Of course, not all researchers believe the alternative explanations for shaken-baby syndrome — the hypothesis, for example, that children may experience spontaneous re-bleeds in their brains from birth injuries experienced weeks or months earlier.

“Normally, of course, this is how science progresses: One research comes up with a hypothesis, which others question and test,” writes Bazelon. “But shaken-baby cases are haunted by the enormous repercussions of getting it wrong — the conviction of innocent adults, on the one hand, and on the other, the danger to children of missing serious abuse.”

There’s another danger. For if we’re getting it wrong — if the re-bleeding hypothesis explains even some of these cases — we’re putting kids at risk by not educating parents and pediatricians to early symptoms of the life-threatening condition.

You can read Bazelon’s article in full here.

Comments (1)

  1. Submitted by Greg Kapphahn on 02/07/2011 - 05:41 pm.

    How many times must we discover that accepted “wisdom” actually has inadequate factual evidence to back it up (if, indeed, there’s any evidence at all).

    Can you imagine the tragedy of losing a child to unexplained infant death, then, in the midst of that terrible grief, being blamed and imprisoned because of this very questionable information regarding “shaken baby syndrome” and what an autopsy may or may not have found (the results of which no jury would ever question). Even if you’re completely innocent, you don’t have a prayer of proving it.

    But there are so many other examples. Let me list a few:

    How many billions have been spent by Americans (and by Medicare) on cholesterol-lowering drugs which have recently been shown to be of no benefit for otherwise healthy individuals?

    The marginal effect of sodium on overall health, with the exception of a certain minority of individuals, was proven beyond reasonable doubt a few years back after decades of low sodium diets for people with elevated B.P. Now reducing salt in everyone’s diet seems to be being massively pushed again… based on what?

    Evidence is mounting that the correspondence between the current obesity epidemic and the movement to low fat food consumption is more that just correlation. On what factual basis did we decide that low fat diets would be healthy for us?
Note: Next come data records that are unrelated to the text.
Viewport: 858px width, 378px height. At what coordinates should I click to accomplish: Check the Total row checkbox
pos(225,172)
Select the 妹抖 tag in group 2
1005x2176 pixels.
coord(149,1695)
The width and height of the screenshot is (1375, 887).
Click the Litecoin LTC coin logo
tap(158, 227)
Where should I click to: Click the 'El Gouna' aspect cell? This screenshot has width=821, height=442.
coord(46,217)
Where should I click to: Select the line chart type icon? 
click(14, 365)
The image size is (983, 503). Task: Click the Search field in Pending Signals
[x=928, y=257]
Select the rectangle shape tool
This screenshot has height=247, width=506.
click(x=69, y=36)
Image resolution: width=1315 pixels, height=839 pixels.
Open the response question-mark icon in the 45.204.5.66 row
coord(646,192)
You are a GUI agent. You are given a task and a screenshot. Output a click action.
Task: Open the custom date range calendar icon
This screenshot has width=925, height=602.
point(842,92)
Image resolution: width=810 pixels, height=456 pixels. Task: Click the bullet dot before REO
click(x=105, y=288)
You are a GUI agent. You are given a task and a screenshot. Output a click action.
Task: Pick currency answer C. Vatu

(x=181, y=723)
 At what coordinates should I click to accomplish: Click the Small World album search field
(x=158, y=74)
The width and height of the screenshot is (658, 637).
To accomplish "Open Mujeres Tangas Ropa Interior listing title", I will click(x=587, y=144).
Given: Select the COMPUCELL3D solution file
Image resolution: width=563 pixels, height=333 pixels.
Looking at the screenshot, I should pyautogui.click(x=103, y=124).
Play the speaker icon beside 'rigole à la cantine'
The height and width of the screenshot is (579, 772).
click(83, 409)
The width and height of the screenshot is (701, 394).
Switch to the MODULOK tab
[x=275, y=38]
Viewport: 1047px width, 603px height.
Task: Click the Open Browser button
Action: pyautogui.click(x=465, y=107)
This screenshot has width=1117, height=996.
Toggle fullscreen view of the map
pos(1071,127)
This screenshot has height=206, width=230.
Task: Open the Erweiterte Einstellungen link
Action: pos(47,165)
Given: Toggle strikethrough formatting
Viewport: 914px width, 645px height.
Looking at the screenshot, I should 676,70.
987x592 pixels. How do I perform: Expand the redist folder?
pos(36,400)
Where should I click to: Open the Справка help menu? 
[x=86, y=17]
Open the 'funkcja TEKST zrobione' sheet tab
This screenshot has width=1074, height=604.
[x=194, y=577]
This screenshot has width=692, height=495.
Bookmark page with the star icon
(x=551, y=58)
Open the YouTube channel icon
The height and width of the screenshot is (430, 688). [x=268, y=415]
Little to none, it would appear.

    There are large questions regarding our consumption of so many products based on corn and corn products as well as meat from animals fed largely a corn-based diet. Is any verifiable research being done in this area?

    What role do wealthy agribusiness, pharmaceutical, and medical device manufacturing companies have on government health policy and even the recommendations of “independent” organizations such as the American Cancer Society, the American Heart Association, etc.? The financing of such organizations raises questions, doesn’t it?

    Who’s minding this storehouse of “knowledge.” Anyone?